Extra hurdle for green card applicants as Trump administration rolls out new rule

The Trump administration announced Monday that more green card applicants will now be required to go through an interview before becoming permanent residents.

This is a step towards reducing the number of legal immigrants entering the US to settle permanently.

Although it is required by law for all green card applicants to be interviewed, the USCIS had waived interviews for various visa categories, focusing more on higher-risk cases, according to CNN.

Under the new rule, green card applicants based on their employment or for refugee and asylee relatives will be subject to an interview.

Previously, those applying for employment-based green cards had their interviews waived, especially if they had extraordinary abilities and if the employer petitioning on their behalf was the same one that sponsored their initial work visa.

The new injunction is a branch of President Trump’s executive order commonly known as ”travel ban” which restricts various nationalities from entering the US.

The new policy will be effective from October 1, 2017.

Although Monday’s order does not affect fiancés and parents of US citizens whose interviews remain waived, USCIS said in an updated release on Monday that the agency plans to incrementally expand interviews in other categories.

Obama administration USCIS Director Leon Rodriguez criticized the decision to interview all employment-based applicants, saying it doesn’t seem to be matched to a particular threat or national security.
“You are applying a limited resource to do this,” said Rodriguez, now a partner at Seyfarth Shaw. “The question is, why?
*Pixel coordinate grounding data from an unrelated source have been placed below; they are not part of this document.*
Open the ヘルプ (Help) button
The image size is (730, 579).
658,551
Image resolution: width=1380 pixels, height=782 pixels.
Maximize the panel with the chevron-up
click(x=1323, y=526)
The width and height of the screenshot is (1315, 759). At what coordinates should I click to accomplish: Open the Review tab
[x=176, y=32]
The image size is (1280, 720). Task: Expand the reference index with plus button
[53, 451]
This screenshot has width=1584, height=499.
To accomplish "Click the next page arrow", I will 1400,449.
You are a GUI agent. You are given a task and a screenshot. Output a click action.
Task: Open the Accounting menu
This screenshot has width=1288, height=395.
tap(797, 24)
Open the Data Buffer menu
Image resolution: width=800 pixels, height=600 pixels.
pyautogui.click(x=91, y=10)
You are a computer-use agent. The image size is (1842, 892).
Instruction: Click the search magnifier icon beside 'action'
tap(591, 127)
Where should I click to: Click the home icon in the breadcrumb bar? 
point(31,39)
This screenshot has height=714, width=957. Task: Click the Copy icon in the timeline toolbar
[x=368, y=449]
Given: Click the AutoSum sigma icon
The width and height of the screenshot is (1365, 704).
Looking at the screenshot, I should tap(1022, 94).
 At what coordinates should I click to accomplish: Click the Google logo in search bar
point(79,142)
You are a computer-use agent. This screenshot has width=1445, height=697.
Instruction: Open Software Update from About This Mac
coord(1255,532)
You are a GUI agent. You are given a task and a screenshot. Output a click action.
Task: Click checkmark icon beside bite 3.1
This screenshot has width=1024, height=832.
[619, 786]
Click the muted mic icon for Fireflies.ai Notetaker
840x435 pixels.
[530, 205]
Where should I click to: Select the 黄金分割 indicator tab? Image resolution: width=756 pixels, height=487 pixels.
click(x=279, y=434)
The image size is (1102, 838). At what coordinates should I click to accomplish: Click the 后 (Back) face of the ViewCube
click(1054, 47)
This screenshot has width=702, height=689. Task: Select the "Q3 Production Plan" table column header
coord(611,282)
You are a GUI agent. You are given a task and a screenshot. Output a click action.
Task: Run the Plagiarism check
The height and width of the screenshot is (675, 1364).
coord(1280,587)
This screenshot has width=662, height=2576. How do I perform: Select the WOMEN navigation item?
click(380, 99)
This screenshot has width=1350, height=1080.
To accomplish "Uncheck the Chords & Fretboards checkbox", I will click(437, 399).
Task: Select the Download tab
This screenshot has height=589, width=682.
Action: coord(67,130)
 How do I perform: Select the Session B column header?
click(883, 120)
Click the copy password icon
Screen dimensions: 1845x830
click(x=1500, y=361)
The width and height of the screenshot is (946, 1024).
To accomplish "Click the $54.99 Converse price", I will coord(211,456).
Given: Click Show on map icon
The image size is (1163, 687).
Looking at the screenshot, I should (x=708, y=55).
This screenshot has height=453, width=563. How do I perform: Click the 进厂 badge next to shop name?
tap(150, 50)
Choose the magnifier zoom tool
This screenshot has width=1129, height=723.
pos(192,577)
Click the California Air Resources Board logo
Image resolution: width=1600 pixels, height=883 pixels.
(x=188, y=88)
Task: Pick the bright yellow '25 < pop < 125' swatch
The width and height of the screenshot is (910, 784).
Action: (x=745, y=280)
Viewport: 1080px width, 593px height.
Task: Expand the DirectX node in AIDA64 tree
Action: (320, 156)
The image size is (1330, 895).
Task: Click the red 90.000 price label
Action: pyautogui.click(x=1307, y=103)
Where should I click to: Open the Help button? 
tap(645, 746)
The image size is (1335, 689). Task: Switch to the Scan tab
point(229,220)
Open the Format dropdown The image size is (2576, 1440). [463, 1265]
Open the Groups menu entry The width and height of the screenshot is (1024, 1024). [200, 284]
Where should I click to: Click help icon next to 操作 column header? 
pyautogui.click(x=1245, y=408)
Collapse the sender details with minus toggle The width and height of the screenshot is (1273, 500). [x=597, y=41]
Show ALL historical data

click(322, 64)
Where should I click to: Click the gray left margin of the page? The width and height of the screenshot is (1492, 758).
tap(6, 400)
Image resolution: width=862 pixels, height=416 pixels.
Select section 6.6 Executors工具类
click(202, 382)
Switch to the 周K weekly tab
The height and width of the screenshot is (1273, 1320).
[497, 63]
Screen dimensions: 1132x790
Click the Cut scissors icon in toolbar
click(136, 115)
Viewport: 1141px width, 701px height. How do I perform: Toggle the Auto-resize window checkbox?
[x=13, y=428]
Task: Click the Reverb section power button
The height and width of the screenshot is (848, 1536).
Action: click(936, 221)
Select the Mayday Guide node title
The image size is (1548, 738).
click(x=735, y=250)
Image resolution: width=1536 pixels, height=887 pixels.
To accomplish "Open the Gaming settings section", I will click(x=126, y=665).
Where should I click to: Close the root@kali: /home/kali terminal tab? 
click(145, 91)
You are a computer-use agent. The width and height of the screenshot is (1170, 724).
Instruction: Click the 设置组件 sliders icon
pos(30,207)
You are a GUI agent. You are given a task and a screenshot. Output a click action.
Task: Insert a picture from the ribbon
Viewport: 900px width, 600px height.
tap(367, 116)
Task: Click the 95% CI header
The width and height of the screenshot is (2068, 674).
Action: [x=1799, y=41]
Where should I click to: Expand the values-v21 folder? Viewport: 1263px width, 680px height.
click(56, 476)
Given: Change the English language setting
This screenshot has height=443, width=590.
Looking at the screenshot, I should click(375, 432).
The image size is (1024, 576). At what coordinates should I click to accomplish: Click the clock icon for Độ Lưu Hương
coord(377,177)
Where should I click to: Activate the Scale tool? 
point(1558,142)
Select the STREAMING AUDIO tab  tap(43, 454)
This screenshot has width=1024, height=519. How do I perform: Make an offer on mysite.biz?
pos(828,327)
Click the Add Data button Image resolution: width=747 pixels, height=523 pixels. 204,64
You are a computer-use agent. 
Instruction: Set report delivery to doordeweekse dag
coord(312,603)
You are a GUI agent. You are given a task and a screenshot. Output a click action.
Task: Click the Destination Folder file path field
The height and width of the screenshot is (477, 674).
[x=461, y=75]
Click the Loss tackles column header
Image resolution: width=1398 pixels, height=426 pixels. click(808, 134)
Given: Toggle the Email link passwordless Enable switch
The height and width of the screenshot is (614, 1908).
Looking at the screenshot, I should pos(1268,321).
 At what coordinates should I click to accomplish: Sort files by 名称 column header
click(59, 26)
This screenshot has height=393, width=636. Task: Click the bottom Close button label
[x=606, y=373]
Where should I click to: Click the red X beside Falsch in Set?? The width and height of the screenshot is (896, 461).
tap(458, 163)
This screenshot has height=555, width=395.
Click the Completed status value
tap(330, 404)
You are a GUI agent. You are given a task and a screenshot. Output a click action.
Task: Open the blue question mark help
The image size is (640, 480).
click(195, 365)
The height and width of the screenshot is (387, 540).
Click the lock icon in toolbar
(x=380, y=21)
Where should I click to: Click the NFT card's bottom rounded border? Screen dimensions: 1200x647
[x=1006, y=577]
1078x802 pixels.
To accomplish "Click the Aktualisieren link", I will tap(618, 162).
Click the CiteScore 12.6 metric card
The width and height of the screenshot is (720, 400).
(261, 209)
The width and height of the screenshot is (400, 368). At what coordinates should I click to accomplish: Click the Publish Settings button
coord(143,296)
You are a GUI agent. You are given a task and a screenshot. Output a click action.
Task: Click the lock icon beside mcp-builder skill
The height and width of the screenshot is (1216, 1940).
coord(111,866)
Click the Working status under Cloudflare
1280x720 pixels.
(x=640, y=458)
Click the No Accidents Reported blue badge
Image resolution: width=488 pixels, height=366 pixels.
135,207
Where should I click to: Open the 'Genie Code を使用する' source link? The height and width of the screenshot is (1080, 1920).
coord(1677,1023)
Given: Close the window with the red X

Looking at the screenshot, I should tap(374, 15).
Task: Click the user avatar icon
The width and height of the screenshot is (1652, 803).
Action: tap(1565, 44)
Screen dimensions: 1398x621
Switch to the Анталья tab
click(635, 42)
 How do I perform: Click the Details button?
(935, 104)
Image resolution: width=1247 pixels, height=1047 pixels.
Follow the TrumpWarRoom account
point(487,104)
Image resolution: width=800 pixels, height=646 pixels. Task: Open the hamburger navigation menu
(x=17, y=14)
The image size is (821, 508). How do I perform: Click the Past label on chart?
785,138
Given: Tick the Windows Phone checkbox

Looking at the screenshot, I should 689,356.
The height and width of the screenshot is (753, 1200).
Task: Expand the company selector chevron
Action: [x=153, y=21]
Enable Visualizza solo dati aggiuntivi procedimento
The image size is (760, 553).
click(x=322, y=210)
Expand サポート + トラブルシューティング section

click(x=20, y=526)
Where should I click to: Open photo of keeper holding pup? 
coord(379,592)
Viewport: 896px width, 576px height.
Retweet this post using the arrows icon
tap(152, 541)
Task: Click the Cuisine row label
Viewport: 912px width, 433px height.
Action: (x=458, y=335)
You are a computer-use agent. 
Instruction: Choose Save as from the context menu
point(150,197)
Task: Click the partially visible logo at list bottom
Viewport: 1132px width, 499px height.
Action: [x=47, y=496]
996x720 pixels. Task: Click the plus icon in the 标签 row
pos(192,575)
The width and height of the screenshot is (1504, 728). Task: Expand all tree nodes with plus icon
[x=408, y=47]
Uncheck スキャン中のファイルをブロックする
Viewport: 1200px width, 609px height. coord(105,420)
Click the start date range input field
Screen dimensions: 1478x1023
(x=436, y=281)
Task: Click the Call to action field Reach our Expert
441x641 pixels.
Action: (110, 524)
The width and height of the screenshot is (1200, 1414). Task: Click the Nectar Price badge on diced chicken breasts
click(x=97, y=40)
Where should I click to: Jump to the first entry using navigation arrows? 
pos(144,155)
Really, in terms of the ways you could be screening people in for interviews, why is employment-based a risk, compared to other categories and other ways that you might screen for risk? And I’m not sure that I’m able to tell you why I would put all employment-based green card applicants at the front of the line for interviews as opposed to anybody else.”

Trump administration argued that individual interviews would allow their officers to assess case by case, verify applications and assess applicants’ credibility.